▼▼▼
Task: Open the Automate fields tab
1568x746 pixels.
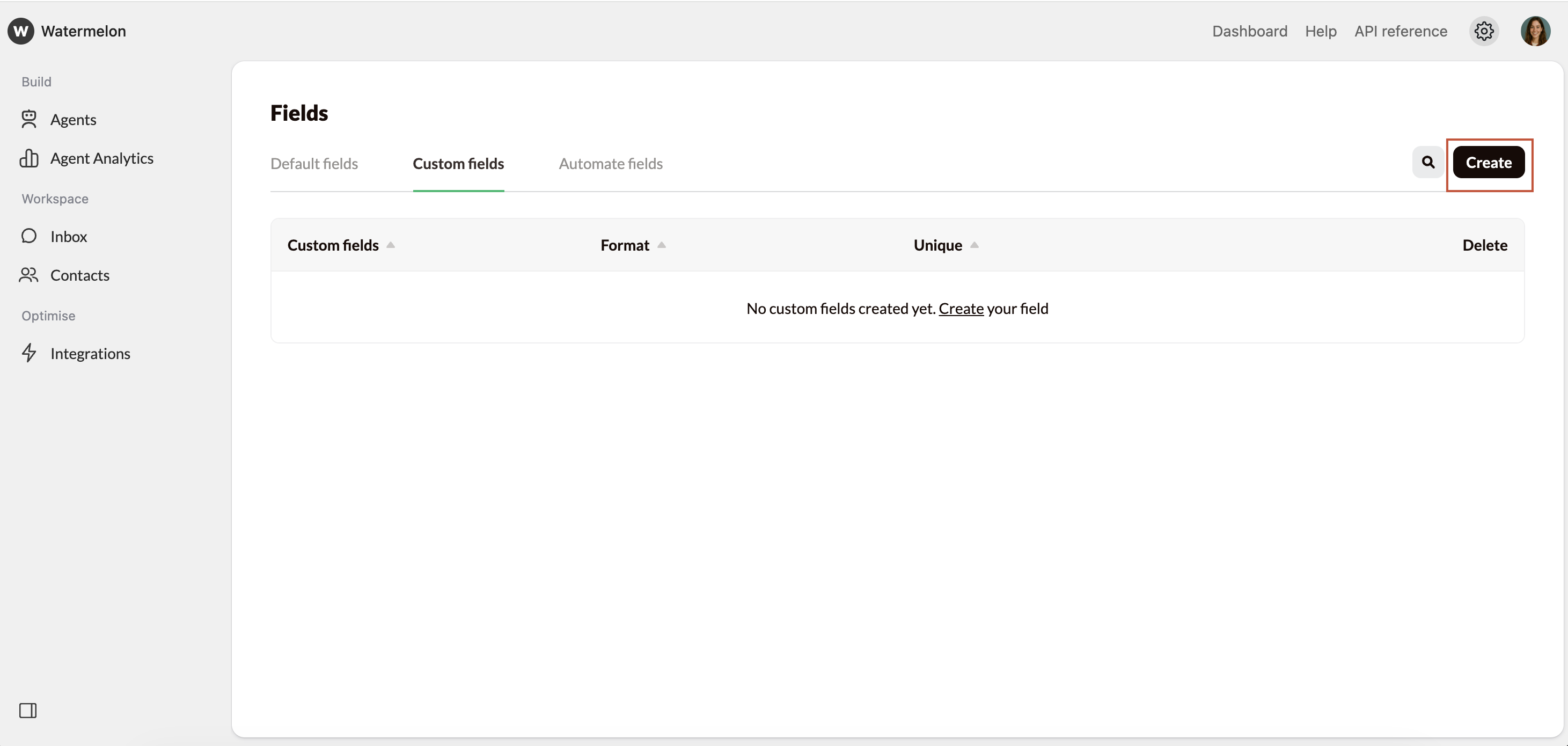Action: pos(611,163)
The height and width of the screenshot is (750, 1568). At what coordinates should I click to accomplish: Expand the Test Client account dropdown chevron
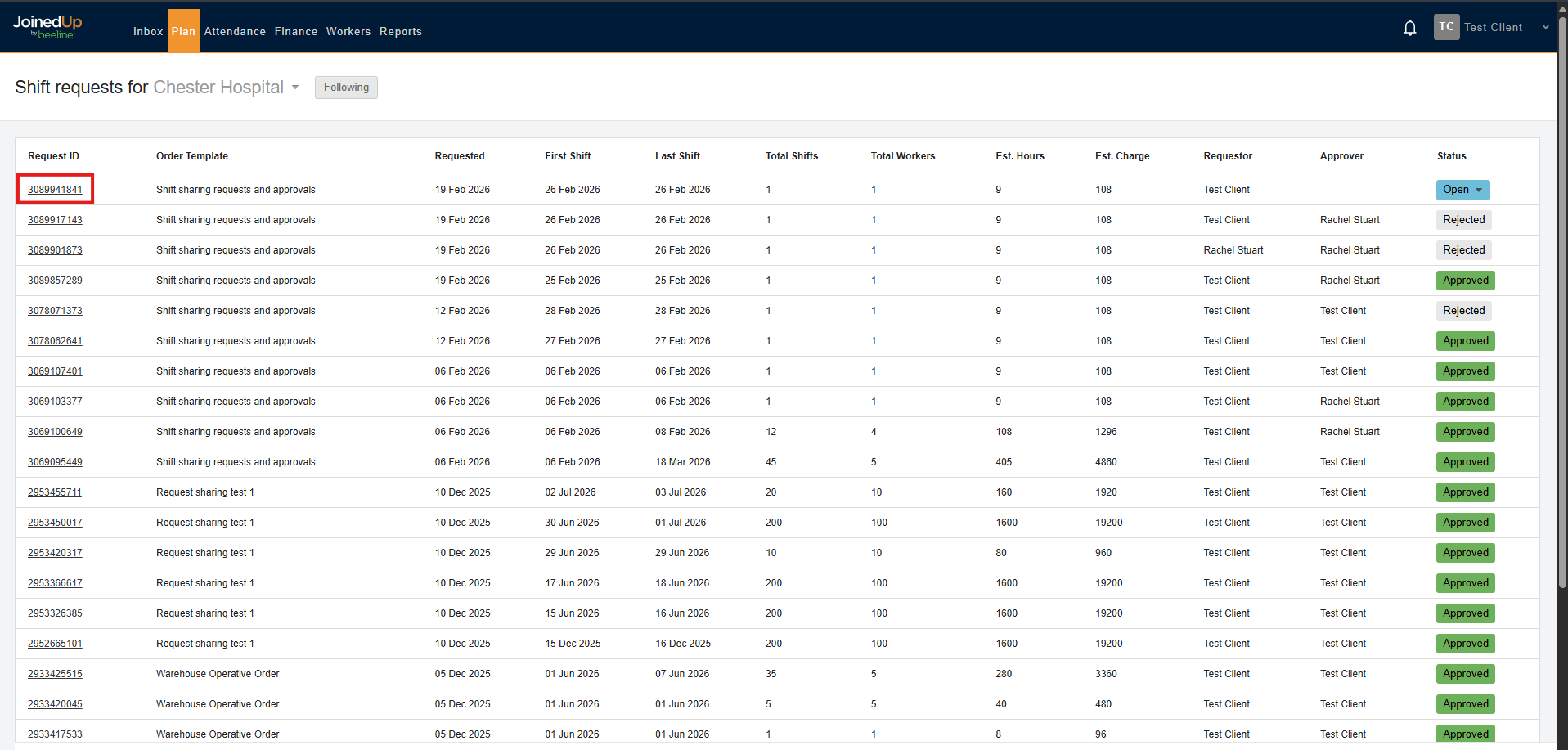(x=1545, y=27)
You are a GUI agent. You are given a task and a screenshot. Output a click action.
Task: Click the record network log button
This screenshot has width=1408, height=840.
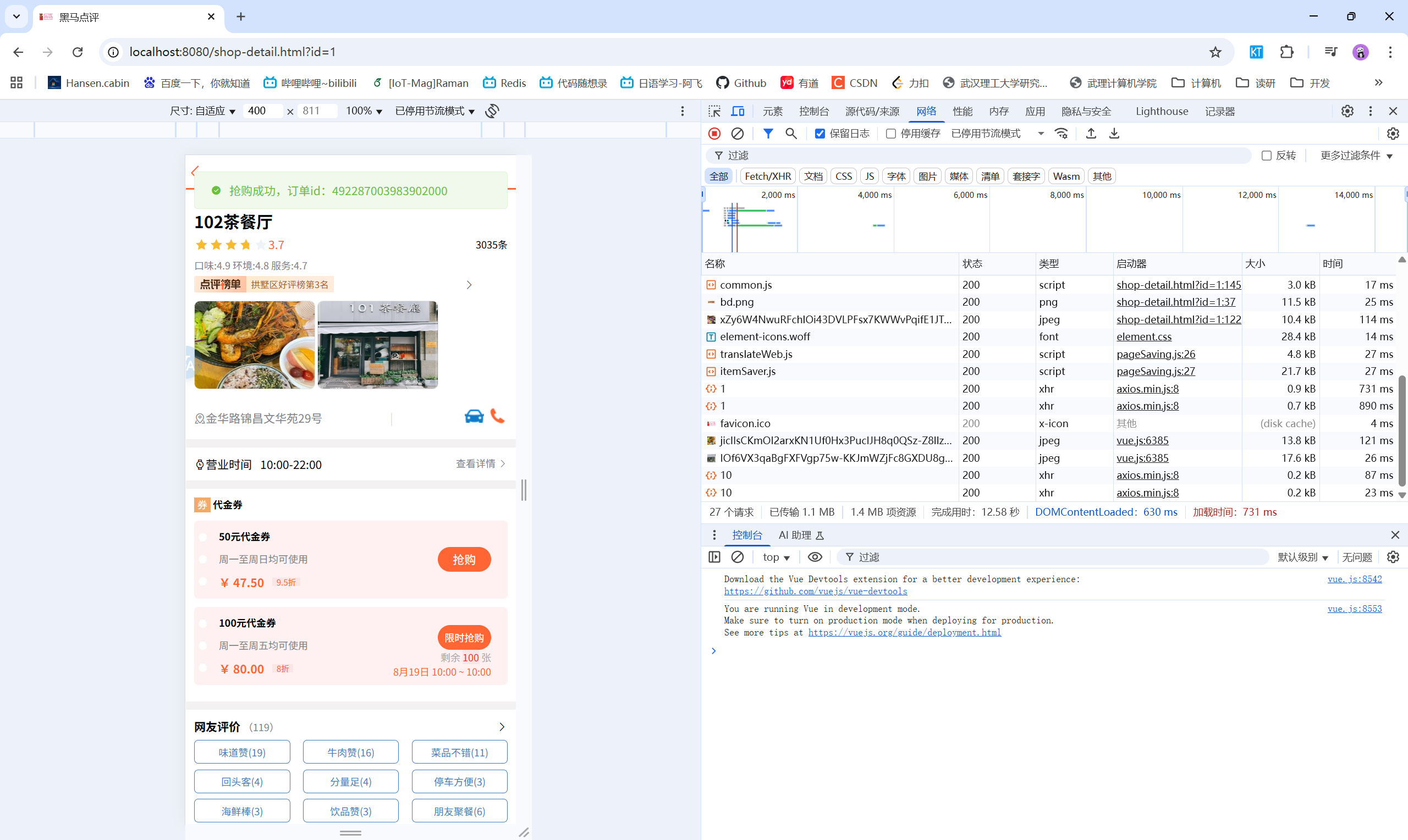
▲▲▲
• [TASK ITEM]: Set down each record above exactly as it stands and leave out all pictures.

• [REPLY TO THE EXERCISE]:
Task: Open the Automate fields tab
1568x746 pixels.
Action: pos(611,163)
The height and width of the screenshot is (750, 1568). At what coordinates should I click to accomplish: Expand the Test Client account dropdown chevron
(x=1545, y=27)
You are a GUI agent. You are given a task and a screenshot. Output a click action.
Task: Click the record network log button
This screenshot has width=1408, height=840.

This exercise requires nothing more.